Lemon also blew his best-ever PFTs. I don't ascribe much clinical meaning to the numbers yet. At this stage I think the values are all about how well he cooperates. But, this time, in addition to the regular PFT machine, he was offered the option to try another type of test where you sit in an enclosed booth. He really wanted to try it, so he gave the regular PFT his absolute all, and the results showed.
One interesting thing that happened was that, as I mentioned on a previous episode, Lemon had a liver ultrasound over the summer. The notes that we got back electronically said that the ultrasound and elastography read as normal. So, I had expected that the GI doctor would say to try to taper the urosdiol, since that was the plan we'd agreed on if the bloodwork and the imaging looked good. But, instead, what the nurse practitioner said at the appointment was that the ultrasound showed mild fibrosis and that we should continue the ursodiol. I think I was too surprised in the moment to ask any questions, but I did schedule a follow-up with the GI doctor (for January, his next available, sigh) to try to figure out what's going on. Somehow playing "telephone" with a combination of the electronic health records and the nurse practitioner in the middle isn't working.

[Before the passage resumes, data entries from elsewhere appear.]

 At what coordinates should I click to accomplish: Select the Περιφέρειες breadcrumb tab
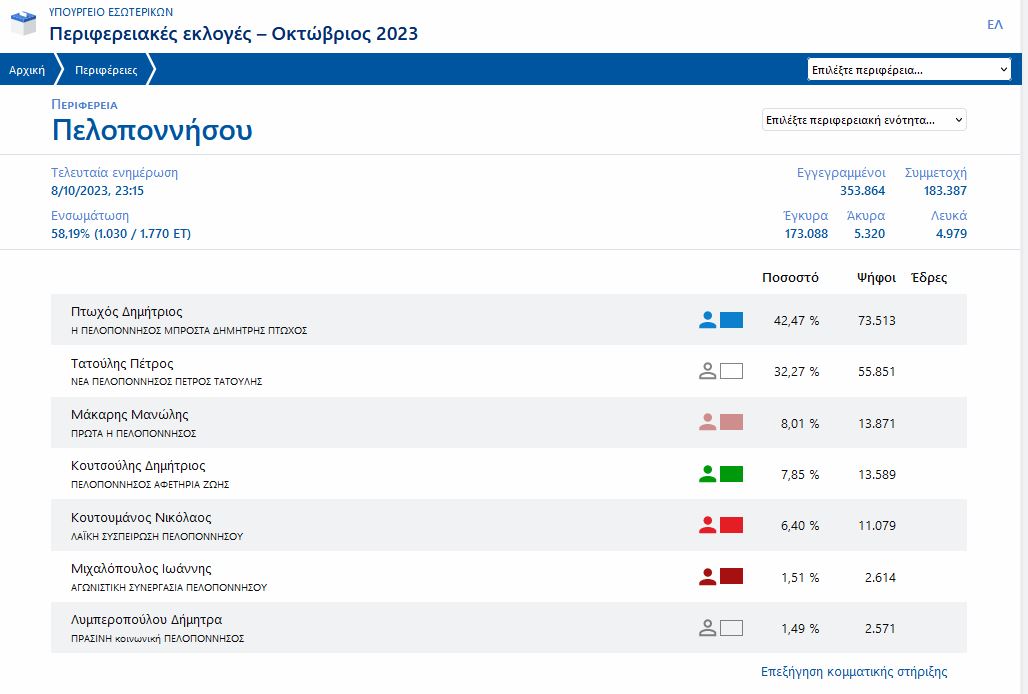(106, 70)
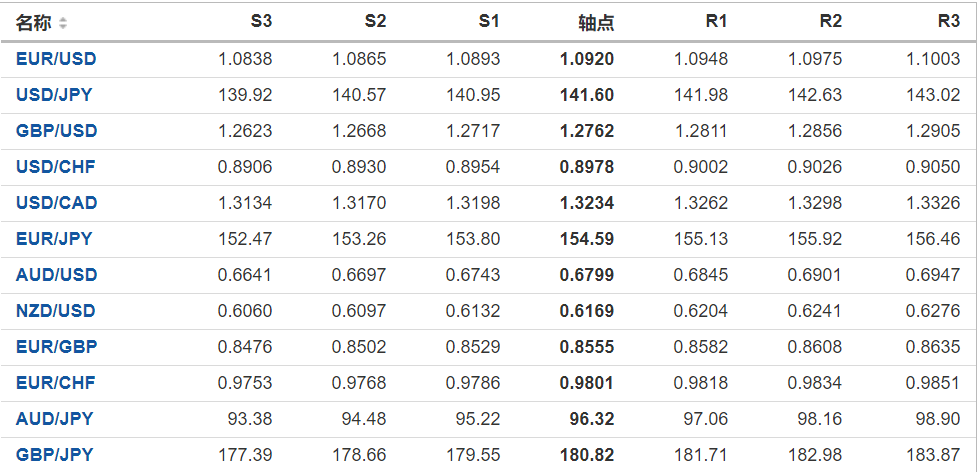Open the EUR/USD currency pair link
The height and width of the screenshot is (472, 978).
point(56,59)

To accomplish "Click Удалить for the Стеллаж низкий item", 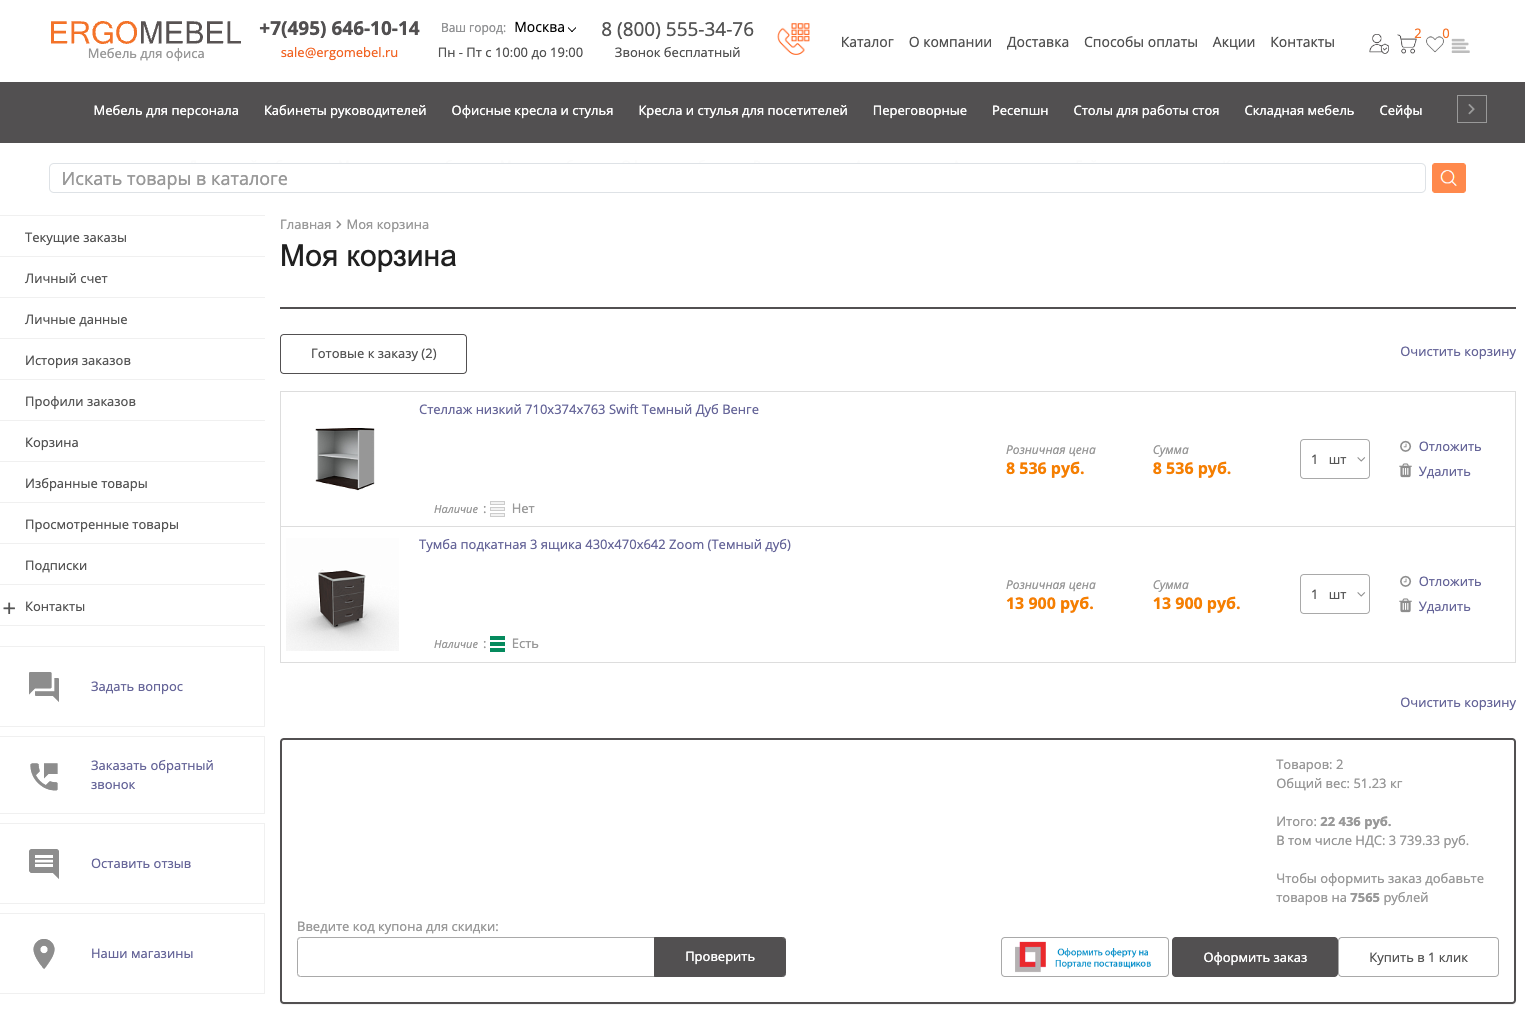I will [1443, 471].
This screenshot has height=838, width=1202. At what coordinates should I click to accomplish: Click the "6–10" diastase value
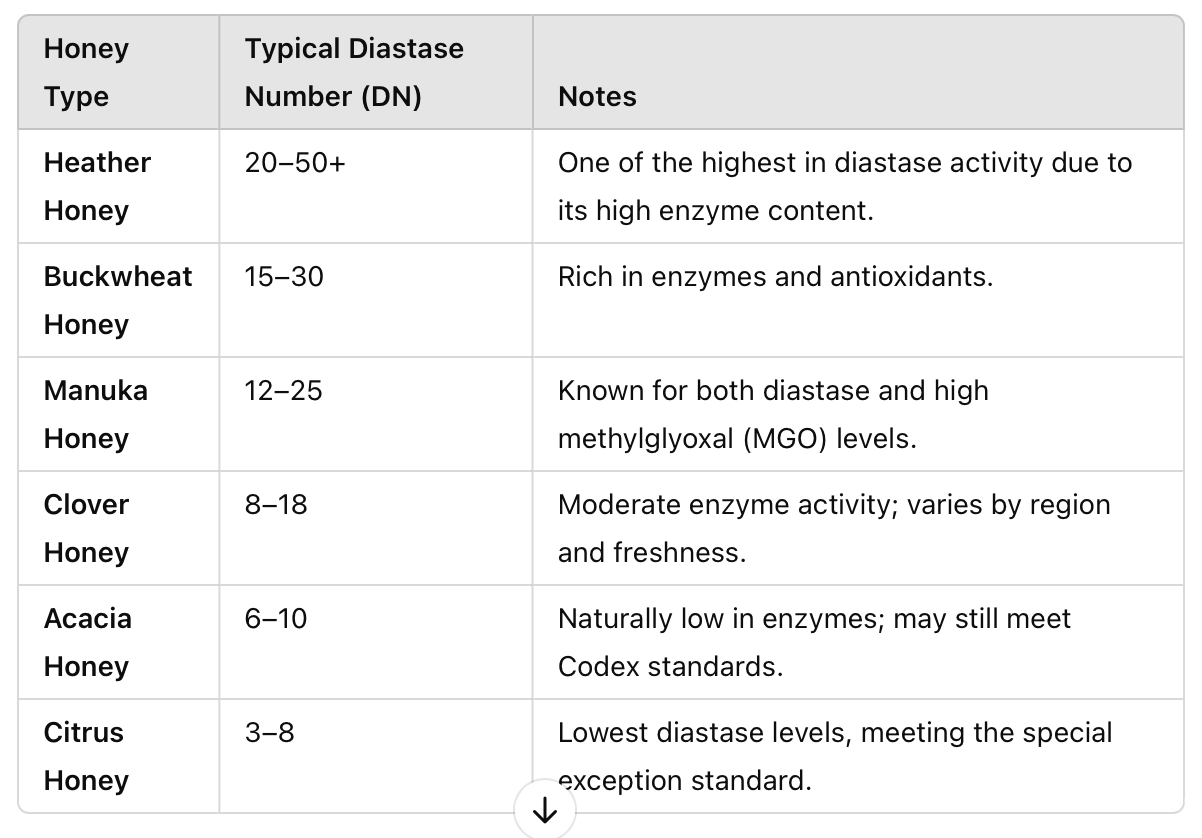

My other big goal for the appointment was to begin the process of getting Lemon enrolled in the clinical trial for the new drugs that treat the underlying cause of CF in people with his mutations, since there is a study site in Minneapolis. Our clinic was very supportive and reached out right away to their contacts in Minneapolis. Unfortunately, we got some bad news on that front--the Minneapolis site is already fully enrolled. We did get our names put on a waiting list, but the study coordinator there said our chances of getting a spot are essentially zero. The other sites are too far away from us to be practical. So, sadly, it looks at the moment that we won't be able to participate in the trial after all.
Still, it is great news that the site is already fully enrolled and that the trial is moving along at a good pace, since ultimately the goal is just to get the medication approved by the FDA so we can begin using it. Maybe sometime in the next couple of years? We can hope!